Baba cevap vermedi. Kahvaltıyı hazırlamak için mutfakla sofra arasında gidip gelen eşine, gözlerini uzunca kapatarak baktı. Eşi de aynı şekilde karşılık verdi. Oğlan, bu mesajlaşmadan pek bir şey anlamış gibi görünmüyordu. Kollarını kaldırıp avuç içlerini annesine doğru açarak, “Ne oluyor?” dedi, sessizce. Ama ondan da bir cevap alamadı. Evden çıktıktan sonra hiç konuşmadılar. Varacakları yere kadar göz göze bile gelmediler neredeyse. Baba, kendini yola kaptırmıştı. Hamit ise dün gece uyumamanın verdiği hâlsizliği ufaktan hissediyordu. Şimdi, ailesiyle son saatlerini geçirirken hiç zamanı değildi. Yaklaşık on beş dakikalık bir yolculuktan sonra çıkmaz bir sokağın bahçesine açılan kapının önünde durdular. Sokağa döner dönmez insanı kucaklayan çiçeklerin kokusu, huzur saçıyordu etrafa. Sanki bütün dünyaya mutluluk buradan dağılıyordu. Arabadan indiler. Kahverengi demir kapının her tarafından ağaç dalları fışkırıyordu. Annesine rağmen dışarı çıkmak isteyen haşarı çocuklar gibiydiler. İçeri girerken demir parmaklıkların arasından sarkan gülleri iterek kendine yol açtı.

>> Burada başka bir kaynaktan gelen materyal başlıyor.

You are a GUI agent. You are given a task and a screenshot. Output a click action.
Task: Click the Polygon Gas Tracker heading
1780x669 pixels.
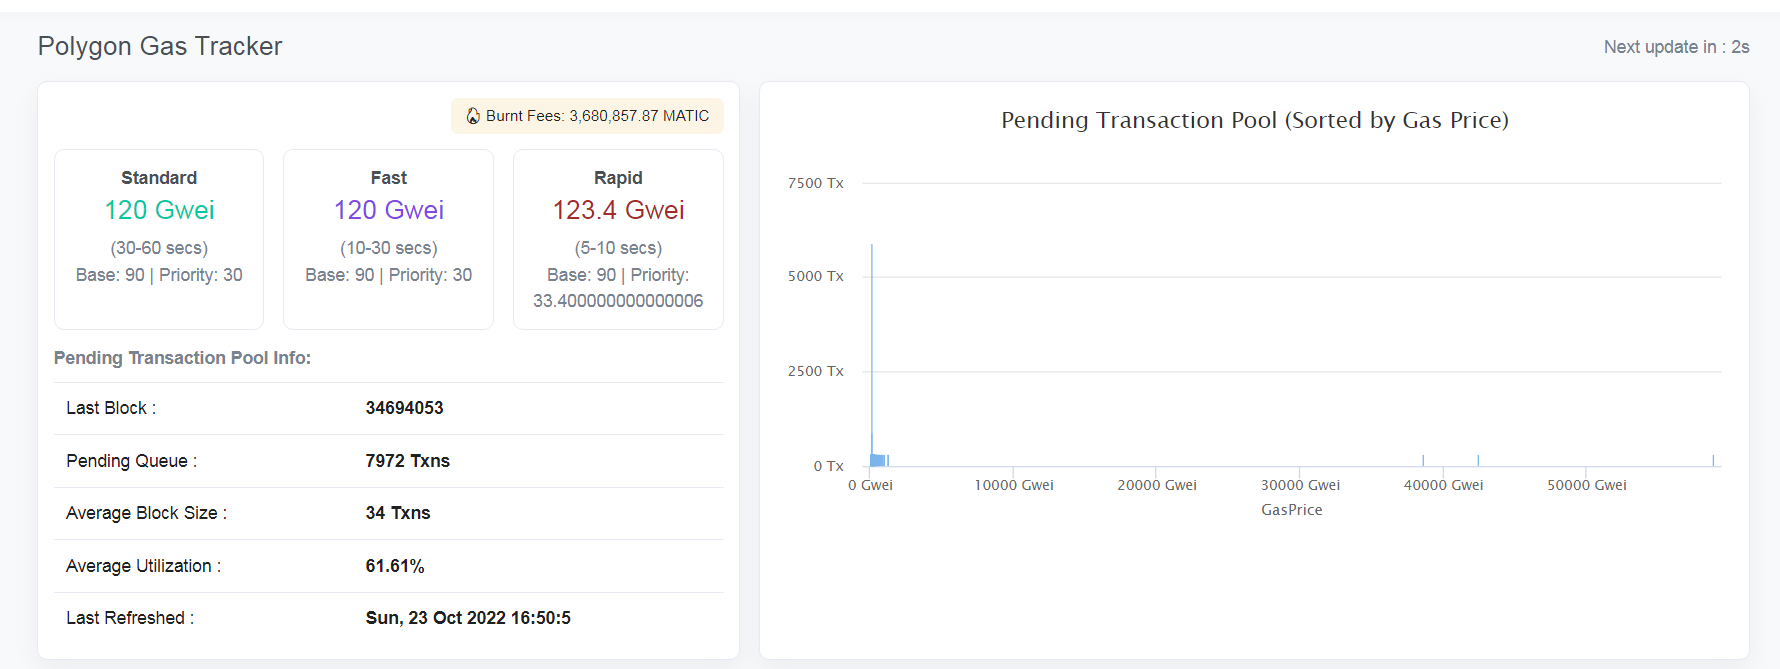click(160, 46)
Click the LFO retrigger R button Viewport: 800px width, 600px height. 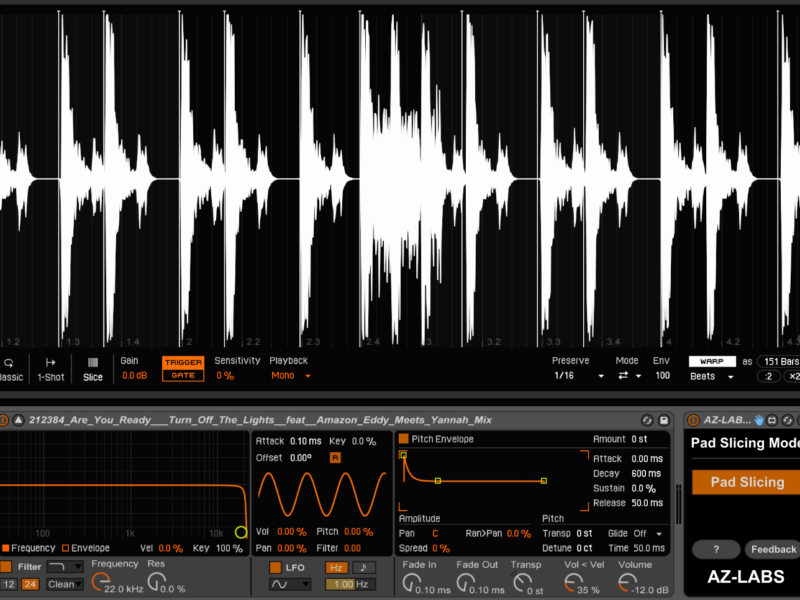point(336,457)
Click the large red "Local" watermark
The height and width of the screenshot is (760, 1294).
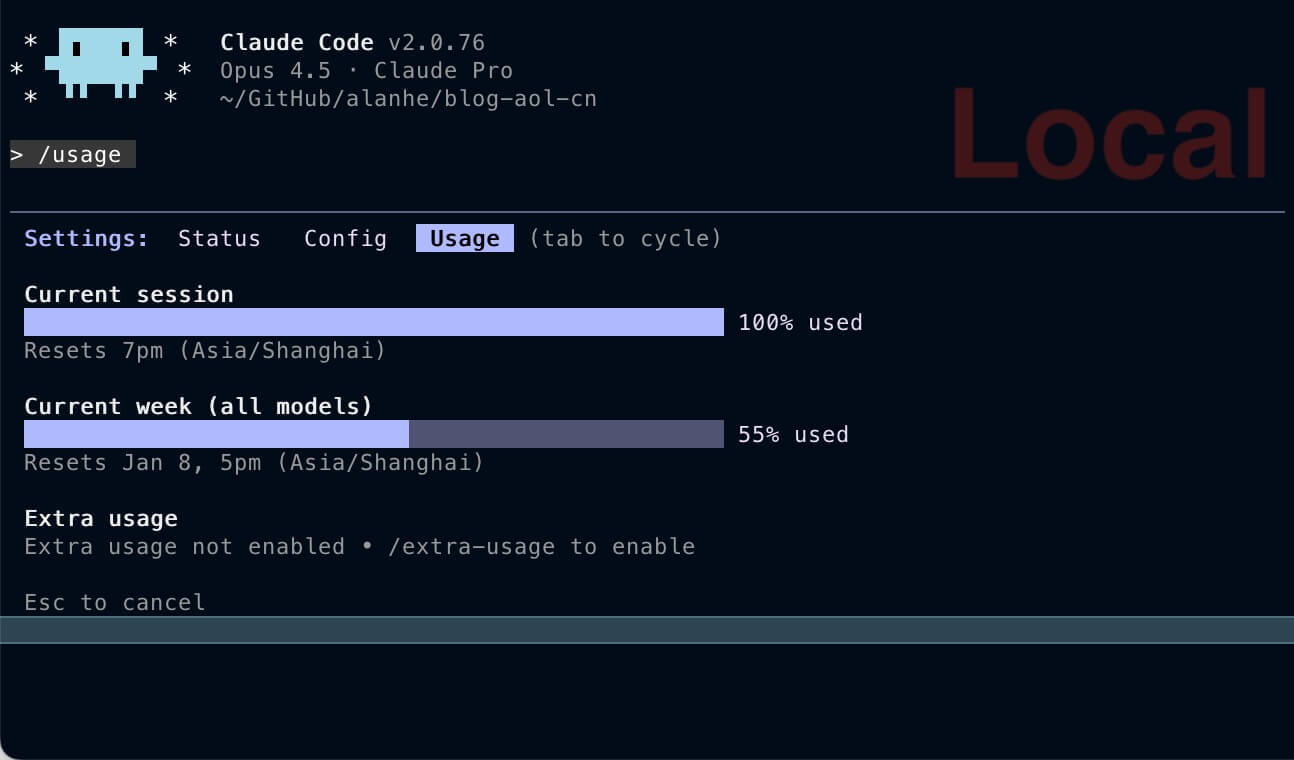click(1110, 135)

“Burası neresi baba?” dedi. Kapı, açılırken tezgâhtan aşağı yuvarlanan tencereler gibi gürledi.
“Burası, benim ustamın evi!”
“Senin usta ölmedi miydi?”
İçeri girdiklerinde beton bir yürüyüş yolu, bakımlı bir bahçe, sayamadığı kadar meyve ağacı ve iki katlı ahşap bir bina gördü. Hamit, üst dudağını alt dudağına gömerek başını sallıyordu: “Vay be!” İkinci kez sormasına gerek kalmadan babası konuştu:
“Doğru dedin, ustam öleli yıllar oldu. Buraya daha önce gelmeyi çok istedim ama kısmet bugüneymiş. E tabi sen yıllardır dışarılardasın, gelişin bir rüzgâr gidişin bir rüzgâr.”
“Doğru, birkaç kez adı geçtiydi de öyle kapandı gittiydi, hatırladım şimdi. E peki kim yaşıyor evde? Baya bakımlı buralar baksana.”
“Ustam vefat edeli beş sene oldu. Bir tane kızı vardı. Şimdi o da sanırım İstanbul’da, ne iş yaptığını bilmiyorum. En son cenazesinde görmüştüm. Tabi çıraklık zamanımızda daha sık görürdük orası ayrı. Hep elinde sefer tasıyla gelirdi. Her neyse cenazeden hemen sonra gitti. Hiç durmadı zaten. Buraya da o gün bugün bir daha uğramadı. Aslında hep bekledim biliyor musun? Gözlerini açarak oğluna baktı, gelip de “Burayı sattık!” demesini ama onu bile yapmadı. Babasının malına hiç sahip çıkmadı hiç!” Yüzündeki damarlar yine ortaya çıktı.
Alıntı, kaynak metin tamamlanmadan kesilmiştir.